Tiba-tiba, aku merasa ketakutan hingga membuat tubuhku menggigil. Hubunganku dengan Jimin yang tampak baik-baik saja ternyata hanyalah kebahagiaan semu belaka. Kupikir, dia akan selalu berada di sisiku seperti yang ia lakukan selama ini. Kukira, kami bahkan bisa saling tersenyum satu sama lain sampai kami tua nanti.

Benakku berputar pada kejadian di kelab malam tadi. Sikap dingin yang ditunjukkan oleh Jimin dan kata-kata kejamnya masih bisa kuingat dengan jelas. Meskipun aku merasa marah dan sedih, tapi aku tidak benar-benar bisa membencinya. Walau bagaimana pun, aku mencintainya dari dalam lubuk hatiku. Namun, lelaki yang kupikir mencintaiku tersebut kini memutuskan untuk pergi.

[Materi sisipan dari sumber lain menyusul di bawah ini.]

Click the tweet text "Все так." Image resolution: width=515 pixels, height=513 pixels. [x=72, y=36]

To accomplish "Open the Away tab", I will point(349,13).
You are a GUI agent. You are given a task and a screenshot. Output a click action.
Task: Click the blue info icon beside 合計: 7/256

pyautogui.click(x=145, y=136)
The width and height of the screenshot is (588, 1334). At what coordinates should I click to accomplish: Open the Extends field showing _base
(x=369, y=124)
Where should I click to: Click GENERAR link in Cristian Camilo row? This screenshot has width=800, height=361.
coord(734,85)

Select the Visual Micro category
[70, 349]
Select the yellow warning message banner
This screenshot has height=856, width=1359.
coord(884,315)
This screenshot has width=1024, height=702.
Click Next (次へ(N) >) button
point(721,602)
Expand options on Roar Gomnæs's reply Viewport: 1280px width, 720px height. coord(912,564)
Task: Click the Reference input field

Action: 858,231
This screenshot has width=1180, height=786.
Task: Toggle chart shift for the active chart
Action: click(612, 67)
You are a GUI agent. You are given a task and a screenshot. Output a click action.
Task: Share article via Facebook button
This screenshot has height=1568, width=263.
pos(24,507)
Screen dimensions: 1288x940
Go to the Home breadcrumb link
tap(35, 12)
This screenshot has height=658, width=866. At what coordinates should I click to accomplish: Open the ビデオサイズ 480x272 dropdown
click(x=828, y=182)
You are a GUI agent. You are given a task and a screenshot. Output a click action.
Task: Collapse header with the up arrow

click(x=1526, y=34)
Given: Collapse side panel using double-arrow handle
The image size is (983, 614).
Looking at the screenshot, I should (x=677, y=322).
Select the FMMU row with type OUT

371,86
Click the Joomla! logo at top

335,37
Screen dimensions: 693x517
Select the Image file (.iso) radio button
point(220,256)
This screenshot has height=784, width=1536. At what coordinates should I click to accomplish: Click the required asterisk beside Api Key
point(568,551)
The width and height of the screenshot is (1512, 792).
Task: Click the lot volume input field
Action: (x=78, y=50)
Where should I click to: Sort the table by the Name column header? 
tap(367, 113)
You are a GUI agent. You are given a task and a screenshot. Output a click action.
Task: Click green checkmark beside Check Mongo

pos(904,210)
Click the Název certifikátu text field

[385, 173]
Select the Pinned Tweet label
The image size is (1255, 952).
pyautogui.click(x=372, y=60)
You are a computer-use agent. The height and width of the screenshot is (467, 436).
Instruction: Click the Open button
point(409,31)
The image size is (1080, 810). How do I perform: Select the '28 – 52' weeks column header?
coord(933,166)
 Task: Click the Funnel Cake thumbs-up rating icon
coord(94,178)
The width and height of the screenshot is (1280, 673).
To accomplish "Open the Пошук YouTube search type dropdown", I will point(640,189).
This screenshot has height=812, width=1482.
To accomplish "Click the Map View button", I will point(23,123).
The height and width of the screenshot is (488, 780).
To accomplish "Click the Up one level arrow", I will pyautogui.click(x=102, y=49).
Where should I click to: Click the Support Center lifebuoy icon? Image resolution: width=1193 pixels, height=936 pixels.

Apakah ini artinya, aku tidak akan bisa menatap wajahnya lagi? Apakah ini artinya, aku tidak akan bisa mendengar suaranya lagi? Apakah ini artinya, aku tidak akan pernah melihat senyumannya lagi?

Mungkin kalau aku menemuinya sekali lagi saja, ia akan kembali kepadaku ....

Aku segera melompat dari atas ranjang dan menyambar tas yang tadi kupakai. Di dalam tas, sudah ada dompet dan ponsel. Dua barang yang selalu kubawa ketika aku ingin pergi dari rumah. Aku buru-buru memakai sepatu dan melesat keluar untuk mencari taksi.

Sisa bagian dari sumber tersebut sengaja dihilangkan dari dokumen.